Ordonne la transcription du présent jugement au Bureau des Hypothèques de [Localité 4],
Déclare irrecevabIe en l'état les demandes d'expulsion formées par Mme [C] [O]
Dit qu'en la circonstance, les dépens resteront à la charge de Mme [S] [IP] épouse [JJ], Mme [M] [IP] épouse [W] et pour partie de Mme [P] [IP] épouse [Z].»
Par requête enregistrée au greffe le 23 octobre 2019, [C] [O] a relevé appel de cette décision afin d'en obtenir l'infirmation partielle.
Dans ses dernières conclusions récapitulatives, elle présente à la cour les demandes suivantes :
« Débouter Mme [IP] toutes ses demandes, fins et conclusions,
Déclarer sa demande tendant à obtenir la confirmation du jugement en ce qu'il a jugé qu'une partie de la parcelle de la terre [Adresse 7] est la propriété par prescription trentenaire de Mme [P] [IP] irrecevable à défaut d'appel en cause des autres parties au jugement,
Infirmer l'arrêt n° RG 15/00039 du 26 juin 2019 en ce qu'il a déclaré irrecevable la demande d'expulsion formée par l'exposante,
Statuant à nouveau,
Prononcer la résiliation judiciaire du bail conclu avec Mme [R] [I] [IP] épouse [Z] pour manquement à l'obligation contractuelle de paiement des loyers,
Ordonner l'expulsion de Mme [R] [I] [IP] épouse [Z] et de toutes personnes de son chef, sous astreinte de 50.000 FCP par jour de retard à compter de la signification de la décision à intervenir,
Ordonner la destruction de la construction édifiée sur le lot 6 de la zone C de la terre [Adresse 3] cadastrée EI [Cadastre 1] conformément aux règles d'urbanisme d'implantation des constructions qui impose un prospect de 4 mètres par rapport à la limite séparative des deux lots, sous astreinte de 50.000 FCP par jour de retard à compter de la décision à intervenir,
Allouer la force publique en tant que de besoin,
Condamner Mme [R] [I] [IP] à payer aux ayants droits de [U] ou [L] dit [K] [G] la somme mensuelle de 50.000 FCP à titre d'indemnité d'occupation due jusqu'à la libération complète des lieux,
Ainsi que les loyers dus sur les cinq dernières années soit la somme de 13.000 FCP par mois soit un total de 780.000 FCP à la date du 23 octobre 2019, avec intérêt au taux légal,
Enfin, il serait inéquitable de laisser à la charge de l'exposante les frais qu'elle a dû exposer pour faire valoir ses droits légitimes,
Il y a donc lieu de condamner Mme [R] [I] [IP] à lui payer la somme de 226.000 FCP au titre de l'article 407 du Code de procédure civile de la Polynésie française, ainsi qu'aux entiers dépens dont distraction d'usage au profit de l'avocat soussigné».

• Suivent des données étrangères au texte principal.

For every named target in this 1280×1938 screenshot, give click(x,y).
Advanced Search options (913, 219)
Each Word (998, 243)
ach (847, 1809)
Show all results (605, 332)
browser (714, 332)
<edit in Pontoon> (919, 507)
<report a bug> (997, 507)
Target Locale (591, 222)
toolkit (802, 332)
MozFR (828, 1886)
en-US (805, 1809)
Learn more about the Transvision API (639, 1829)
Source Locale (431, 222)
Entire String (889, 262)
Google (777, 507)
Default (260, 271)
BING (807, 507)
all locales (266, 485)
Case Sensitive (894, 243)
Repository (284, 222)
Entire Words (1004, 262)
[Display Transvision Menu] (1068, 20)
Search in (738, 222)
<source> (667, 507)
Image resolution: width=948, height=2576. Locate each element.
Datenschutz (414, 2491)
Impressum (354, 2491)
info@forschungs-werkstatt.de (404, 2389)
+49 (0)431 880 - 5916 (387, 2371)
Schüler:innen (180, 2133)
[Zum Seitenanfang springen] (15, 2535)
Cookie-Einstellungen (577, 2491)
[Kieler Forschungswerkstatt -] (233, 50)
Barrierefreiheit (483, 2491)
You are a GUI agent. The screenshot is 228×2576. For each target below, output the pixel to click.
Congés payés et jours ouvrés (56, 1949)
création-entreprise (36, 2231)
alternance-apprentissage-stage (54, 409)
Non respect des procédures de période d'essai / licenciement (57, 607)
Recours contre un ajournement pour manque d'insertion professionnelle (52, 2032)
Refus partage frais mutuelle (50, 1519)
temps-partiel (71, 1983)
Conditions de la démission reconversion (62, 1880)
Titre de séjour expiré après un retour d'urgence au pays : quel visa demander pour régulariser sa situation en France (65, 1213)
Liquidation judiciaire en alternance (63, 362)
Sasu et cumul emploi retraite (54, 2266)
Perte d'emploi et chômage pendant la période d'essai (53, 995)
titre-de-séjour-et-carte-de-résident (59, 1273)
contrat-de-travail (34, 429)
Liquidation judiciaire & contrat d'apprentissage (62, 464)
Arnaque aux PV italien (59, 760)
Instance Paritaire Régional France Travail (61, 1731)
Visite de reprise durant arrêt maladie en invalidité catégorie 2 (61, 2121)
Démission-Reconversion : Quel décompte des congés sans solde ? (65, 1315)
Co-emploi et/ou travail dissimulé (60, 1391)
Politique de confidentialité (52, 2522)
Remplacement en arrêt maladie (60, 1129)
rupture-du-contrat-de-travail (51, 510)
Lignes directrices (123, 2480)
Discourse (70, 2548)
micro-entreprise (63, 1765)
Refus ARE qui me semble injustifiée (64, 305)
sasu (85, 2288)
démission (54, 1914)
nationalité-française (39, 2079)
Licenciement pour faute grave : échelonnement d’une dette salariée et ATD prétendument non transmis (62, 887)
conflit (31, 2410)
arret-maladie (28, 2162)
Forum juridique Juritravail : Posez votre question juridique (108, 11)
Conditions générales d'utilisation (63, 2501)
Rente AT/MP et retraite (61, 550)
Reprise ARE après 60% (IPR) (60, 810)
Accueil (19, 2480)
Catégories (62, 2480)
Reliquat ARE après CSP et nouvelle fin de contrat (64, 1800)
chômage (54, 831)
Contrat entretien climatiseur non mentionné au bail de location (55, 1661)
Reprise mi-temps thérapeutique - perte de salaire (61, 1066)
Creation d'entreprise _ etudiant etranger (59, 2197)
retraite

Elle soutient que son père «M. [U] ou [L] dit [K] [G]'était propriétaire de droits indivis sur les terres [Adresse 3] et [Adresse 7] pour en avoir hérité par donation par preciput et hors part de Mlle [H] [E] selon acte en date du 10 octobre 1989» qui indique expressément que celle-ci agit comme légataire universelle de [Y] [V] dit [N] [B] et qu'il a eu «la jouissance des droits objets de la donation à compter du 18 mars 1968» ; que, «par jugement en date du 29 avril 1992 le Tribunal a homologué le rapport d'expertise ayant partagé les terres entrant dans la succession de M. [BT] [B] dont M. [N] [B] né le 26 septembre 1891 à [Localité 4] et décédé le 28 mars 1968 à [Localité 4]» et qu'elle est propriétaire indivise du lot 6 zone C de la terre [Adresse 3] cadastrée EI [Cadastre 1] ; que, «par jugement en date du 22 mai 1996 le Tribunal de première instance a'ordonné à Messieurs [F] [Z] et [IP] d'avoir à libérer les lieux sous astreinte de 10.000 FCP par jour de retard à compter du dernier jour du sixième mois suivant la'signification» et que, par ordonnance en date du 28 avril 1997, son père a «obtenu du juge des référés, l'expulsion de Messieurs [T] [Z] et [J] [IP] et de tous occupants de leur chef de la Zone C du lot 6» ; que, «consciente qu'elle et sa famille ne disposaient d'aucun droit sur la terre, Mme [R] [I] [IP] a finalement signé un bail le 6 février 2007 pour continuer à occuper les lieux» ; que le fait qu'il prévoit une autorisation de construire ne rend pas ce bail fictif et que celui-ci «démontre que Mme [IP] n'occupe pas la terre en qualité de propriétaire» ; que «Mme [IP] se prévaut exclusivement de la possession de son père'qui ne remplit'pas les conditions imposées par l'article 2261 du Code civil à savoir possession paisible, non équivoque et à titre de propriétaire» ; que «son occupation personnelle ne peut être jointe à celle de son auteur au sens de l'article 2265 du Code civil en ce qu'elle occupe le bien en vertu d'un bail » et que le jugement du 26 juin 2019 «qui l'a expressément débouté de sa demande en revendication de la terre [Adresse 3] ne saurait l'autoriser à demeurer sur la terre [Adresse 3] au simple prétexte que sa maison est à cheval sur les deux terres».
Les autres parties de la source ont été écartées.